The problem is twofold. First, if there’s any chance you could be pregnant, using these herbs is genuinely dangerous. Second, in amounts typically consumed as food or mild tea, these herbs don’t contain enough active compounds to override your hormonal cycle. The doses required to affect uterine tissue are the same doses that cause toxicity. Even chamomile, widely considered safe, has been associated with increased risk of preterm labor when used in prolonged or concentrated doses, and is classified as contraindicated during pregnancy in Brazil due to its emmenagogue properties.

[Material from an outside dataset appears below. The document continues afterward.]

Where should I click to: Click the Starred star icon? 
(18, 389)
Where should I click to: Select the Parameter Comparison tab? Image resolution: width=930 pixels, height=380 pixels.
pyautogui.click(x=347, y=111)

Hormonal Methods That Actually Work

The most reliable ways to control period timing involve hormones, and they require a healthcare provider.

Birth Control Pills

Combined oral contraceptives suppress your natural ovarian cycle and replace it with an artificial one. Your “period” on the pill is actually a withdrawal bleed that happens when you stop taking the active hormone pills on day 21 of the pack. If you’re already on the pill and want your period to come sooner, stopping your active pills early will typically trigger a withdrawal bleed within a few days. If you’re not currently on hormonal birth control, this isn’t a quick fix since it takes at least one full cycle to establish the pattern.

Prescription Progesterone

For people with a significantly late or absent period, doctors often prescribe a course of progesterone (typically taken for 10 days). When you stop taking it, the sudden progesterone withdrawal mimics what happens naturally at the end of a cycle, and bleeding usually follows within 3 to 7 days. This only works if your uterine lining has been building up under the influence of estrogen. It’s the most direct medical approach to inducing a period and is commonly used when periods have been absent for an extended stretch.

When a Late Period Needs Evaluation

A period that’s a few days late is normal. Cycles vary by several days month to month even in people who consider themselves regular. But if you’ve missed three consecutive cycles (when your periods are usually regular) or gone six months without a period (if your cycles tend to be irregular), that meets the clinical definition of secondary amenorrhea and warrants investigation. Possible causes range from thyroid disorders and polycystic ovary syndrome to significant weight changes, excessive exercise, or early menopause. A pregnancy test is always a reasonable first step when a period is unexpectedly late.

The most practical thing you can do at home is manage stress, get adequate sleep, maintain moderate physical activity, and avoid extreme dieting. These won’t produce overnight results, but they address the most common reversible causes of late periods. For anything faster or more targeted, a healthcare provider can prescribe hormonal options that work predictably within a defined timeframe.